Trecho da página
--
19. Material: Pelo amor de God, como resolver mil coisas, em 3 horas e com o PC travando horrores [PB, Twitter, 2020]

20. Mental: ja to shipando horrores a prof e o prof [PB, Twitter, 2020]

21. Relacional: Esperando dar uma aliviada nas conta pra comprar shampoo sólido e torcendo pra que seja bom e dure horrores porque eu odeio gastar com isso. [PB, Twitter, 2020]

22. Verbal: eu sinto tanto ódio do Bolsonaro que essa noite eu sonhei que pude xingar ele horrores pessoalmente [PB, Twitter, 2020]

23. Existencial: Amiga aqui tbm choveu horrores [PB, Twitter, 2020]

Em (19), compreendemos “travar” como de processo material porque ele está representando um ato, algo que está acontecendo com o computador; em (20), “shipar”8 diz respeito a aspectos emotivos, logo, mentais; em (21), “durar” expressa circunstância e, por isso, o definimos como relacional; em (22), por seu turno, “xingar” é um “processo de dizer”, nas palavras de Fuzer e Cabral (2010, p. 103), sendo, assim, um processo verbal; e, em (23), por fim, temos o verbo “chover”, classificado, inclusive tradicionalmente, como existencial.

Ainda no que diz respeito à natureza semântica, tratamos da divisão entre [-psicológica] e [+psicológica]. Vejamos.
--
Material fornecido
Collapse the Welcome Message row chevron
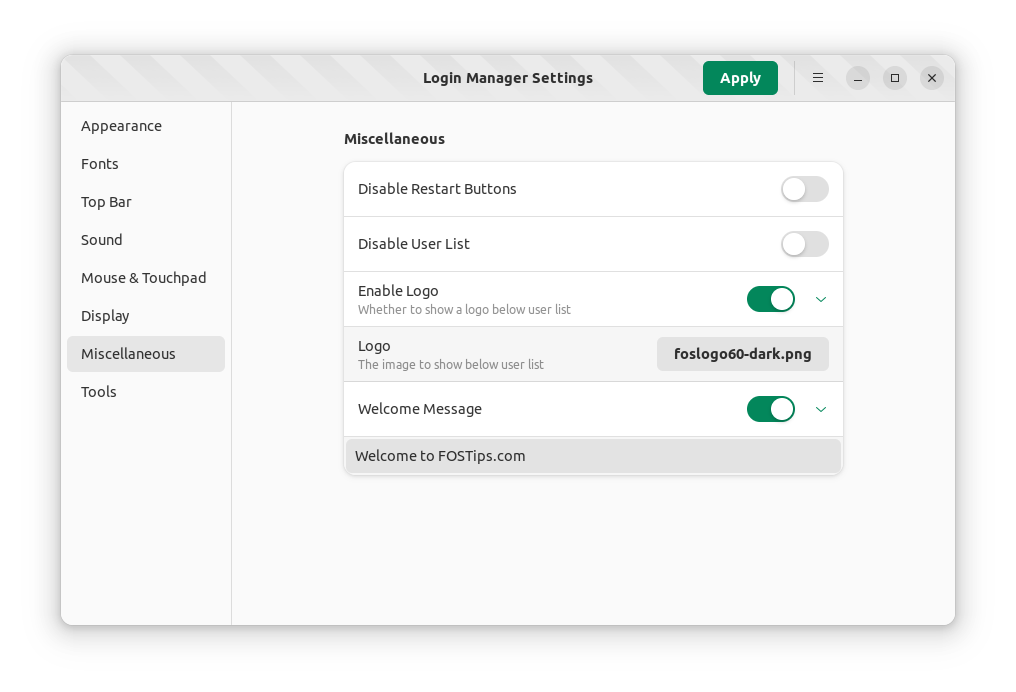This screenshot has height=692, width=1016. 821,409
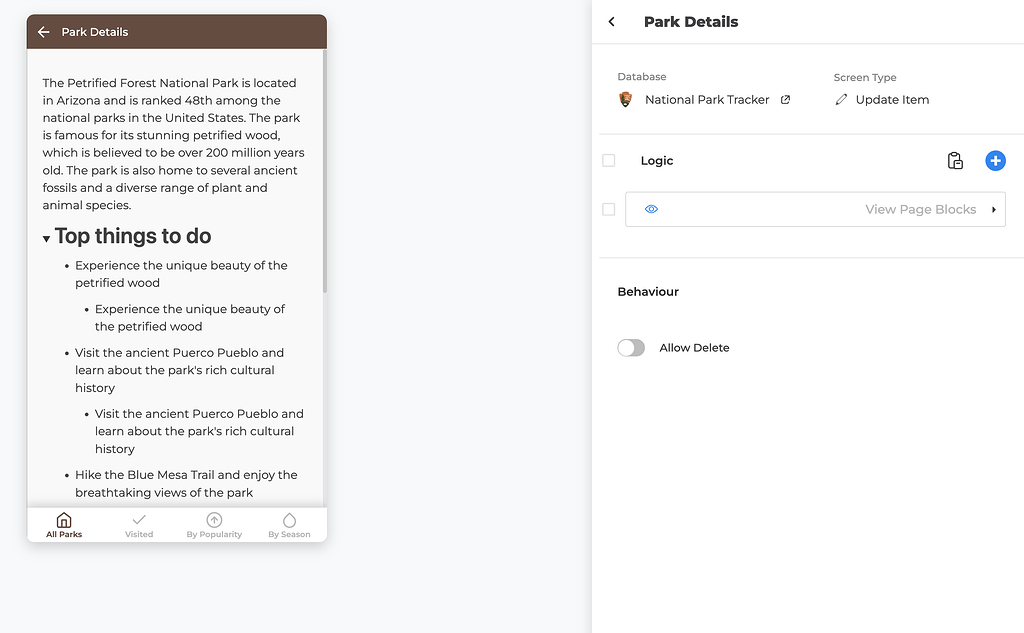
--
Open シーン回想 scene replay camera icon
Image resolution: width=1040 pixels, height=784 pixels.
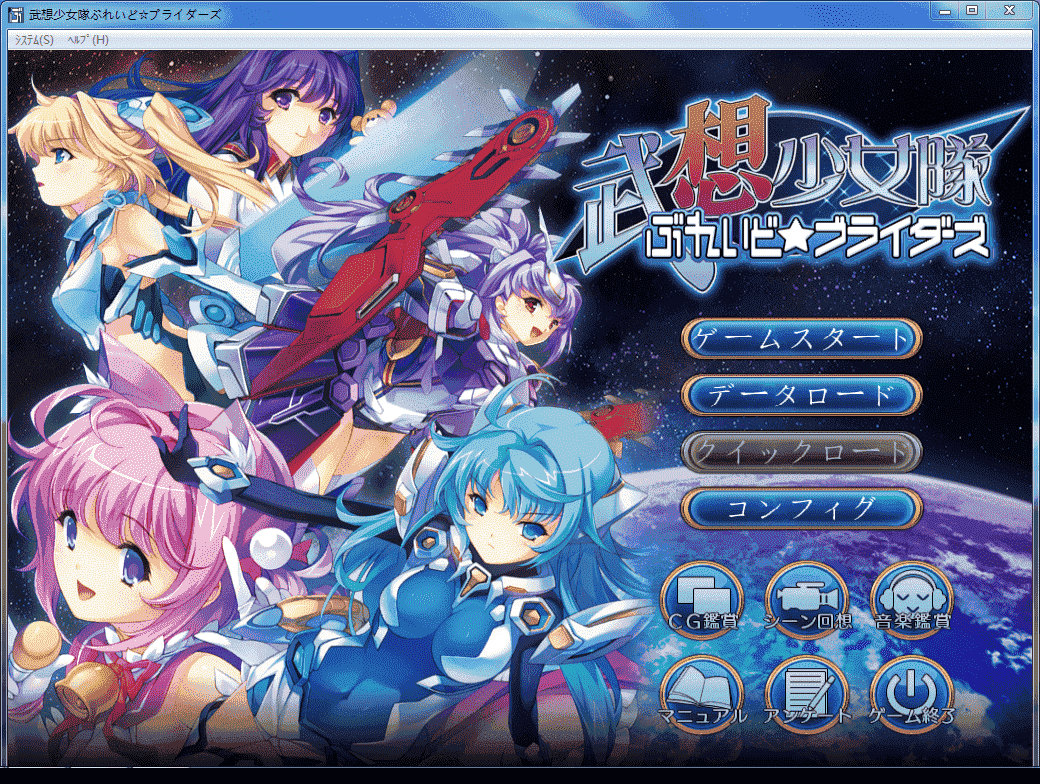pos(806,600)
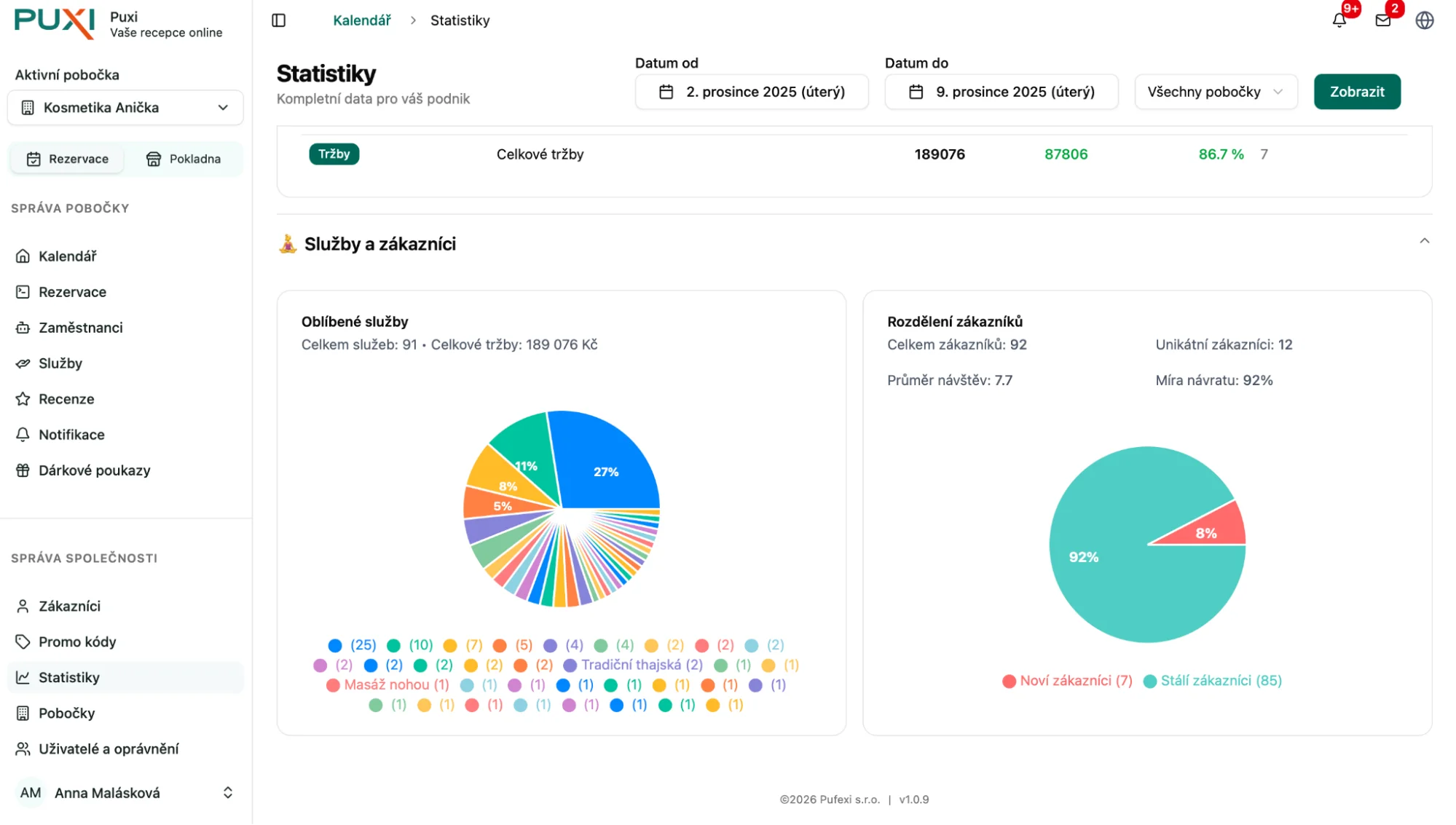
--
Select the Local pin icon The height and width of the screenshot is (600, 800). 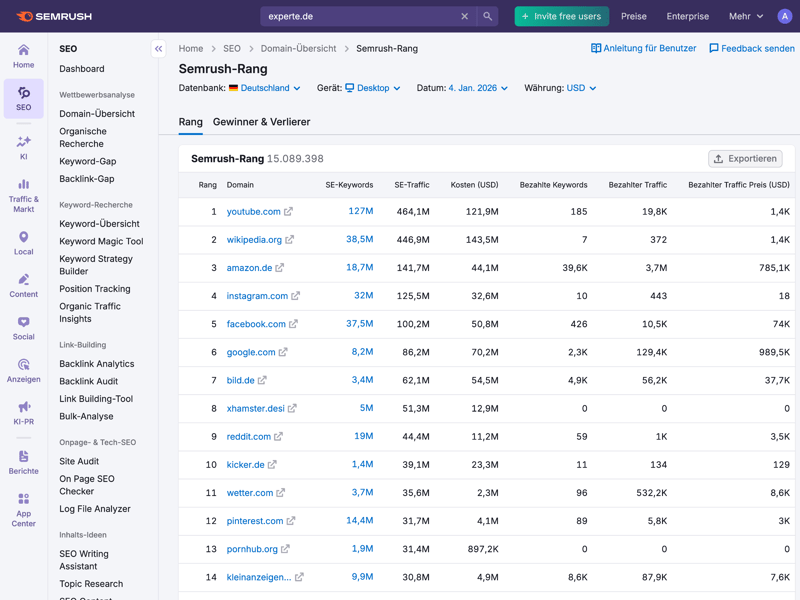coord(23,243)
--
Desafios
1. No trecho da página, como é classificado o verbo “xingar”?
2. Converta em lista numerada as linhas do material fornecido, da linha que contém "Open シーン回想 scene replay camera icon" até a linha que contém "pos(806,600)", inclusive. Deixe de fora as linhas em branco e as imagens.

Soluções em ordem
1. Como processo verbal, por ser um “processo de dizer”.

2.
1. Open シーン回想 scene replay camera icon
2. Image resolution: width=1040 pixels, height=784 pixels.
3. pos(806,600)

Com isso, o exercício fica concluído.